Meanwhile the Leinster Council has switched the throw-in time for the Offaly-Wexford Leinster football championship game in Tullamore on Saturday from 7 p.m. to 5 p.m. More Man United followers in Offaly also?


A few issues back I mentioned the end of an era in Gaelic Games with the demise of the results program hosted on by RTE radio by Seán Og O Ceallachain. Anybody who remembers Seán Og's early programs will also be familiar with the soccer commentaries of Philip Greene, who died last week. A big Shamrock Rovers and Ireland fan, the North Dubliner Greene rose to be head of the Sports Department in RTE. His radio career began in the 1940s and his first international game was Ireland vs. Argentina in 1951. An Irish Times writer said that he had an "encyclopedic knowledge of sport in general and a quality of voice which seems to breathe excitement into every syllable and full-stop." He retired in 1985, not long before Ireland made the big breakthrough at Euro '88. Our most famous soccer commentator was aged 90.


Yet another blow for Irish manager Giovanni Trapattoni with the news that striker Kevin Doyle is out of the Irish squad for the European Championship qualifier against Macedonia in Skopje on June 4. Doyle appeared to make a good recovery from a knee injury picked up in the first leg against Macedonia in Dublin in March and returned to play for Wolves against Sunderland ten days ago. But the Wexford-born striker aggravated the injury against Sunderland. Damien Duff will also miss the game as he is recovering from an Achilles operation, while Richard Dunne is suspended. So it looking like it's going to be a tough ask to get all three points in Macedonia next month.


Farmers are more familiar with silage than hay nowadays especially the big farmers in Tipperary and so you won't hear farmers at creameries in Nenagh or Roscrea next Monday morning saying something like: "Well we have the hay saved and Cork bet." The trouble with the back-door is that now you may need to beat a county twice to win the All-Ireland. Twelve months ago Cork gave Tipp a right hammering down in Pairc Ui Chaoimh, but Tipp re-grouped took the scenic route and eventually ended Kilkenny's hopes of five in-a-row and brought the MacCarthy Cup back to Thurles in September. Liam Sheedy quit after the win over Kilkenny and another former blue and gold star Declan Ryan is now manager of the Premier County, who have retained nearly all of last year's squad. Cork manager Denis Walsh dropped Seán Og O hAilpin from his squad, but otherwise he has a good mix of youth and experience and The Rebels could really put it up to Tipp on Sunday. Still you have got to fancy Tipp in Thurles.

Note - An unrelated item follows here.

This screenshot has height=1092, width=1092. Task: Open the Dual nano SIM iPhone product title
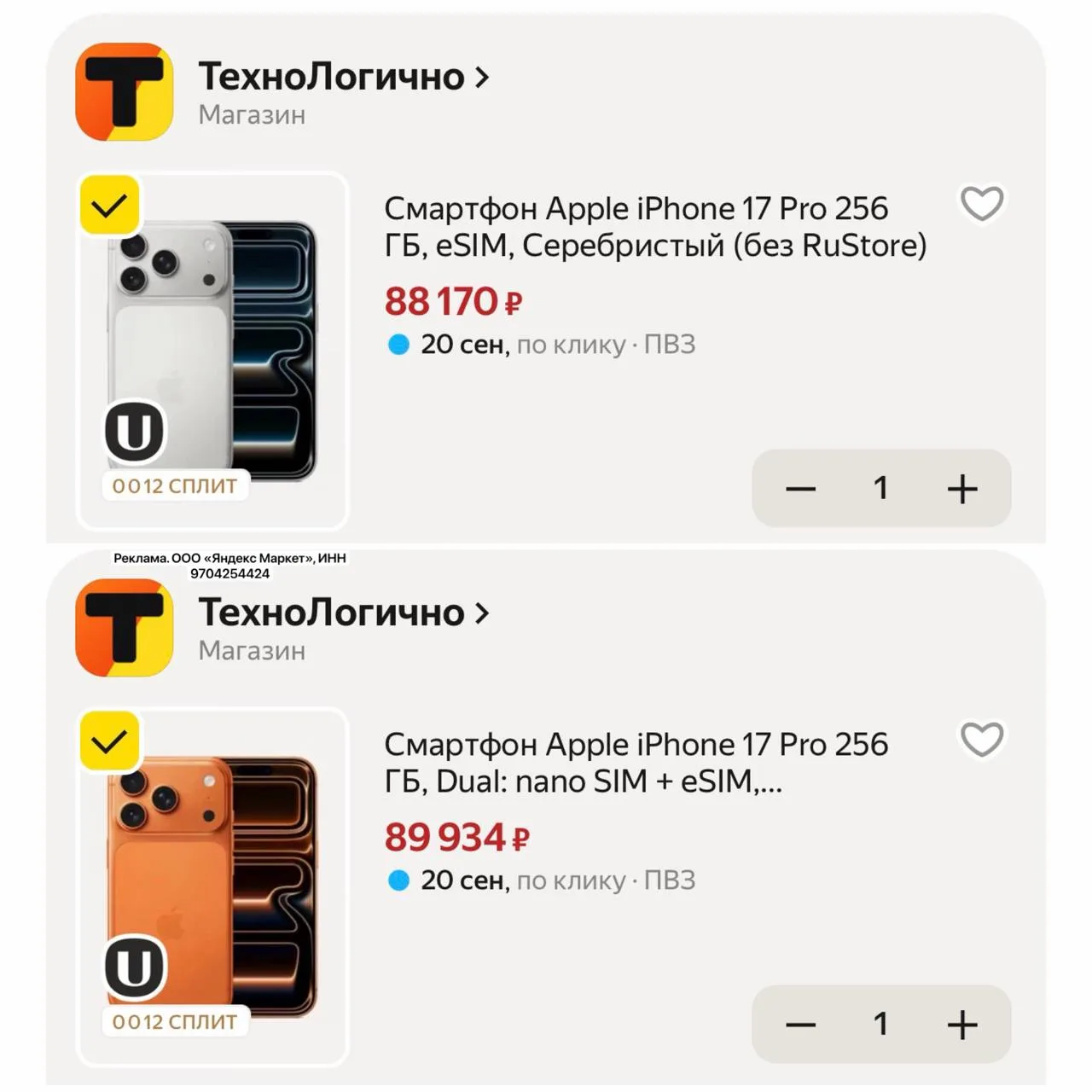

Meanwhile at Croke Park newly-crowned National League champions Dublin will be expected to beat Offaly in the Leinster hurling quarterfinal. Also on Sunday Wexford play Antrim at Wexford Park in another quarterfinal. It seems hard on Antrim to make the long journey to Wexford; they had to travel to Portlaoise play Laois in the first round, but like Galway they don't get any home games, yet, in the Leinster championship.Also this weekend the Mayo footballers should have no difficulty against London in Ruislip.


Eddie O'Sullivan, the Irish-born manager of the U.S. Eagles says that they will "throw the kitchen sink" at Ireland when they meet in the Rugby World Cup in New Zealand on Sept. 11. O'Sullivan, who was replaced as Irish coach by fellow Corkman Declan Kidney said: ''Going to a World Cup and playing Ireland will be very weird, but having said that, it's not really about me, it's about the American players. A lot of these guys who go to the World Cup will be amateur players and they have put their lives on hold for three or four years to try and get to the finals. As the game will be played on 9-11 there will be a lot of emotion. The tricky part for me is to contain their emotions so they go out and play the best game they can play.''

O'Sullivan was reported to be in the running for the vacant job as Edinburgh coach. But Eddie is committed to the US team until after the World Cup and the Edinburgh job has now gone to another Corkman Michael Bradley. The former Connacht coach won 40 caps at scrum half for Ireland.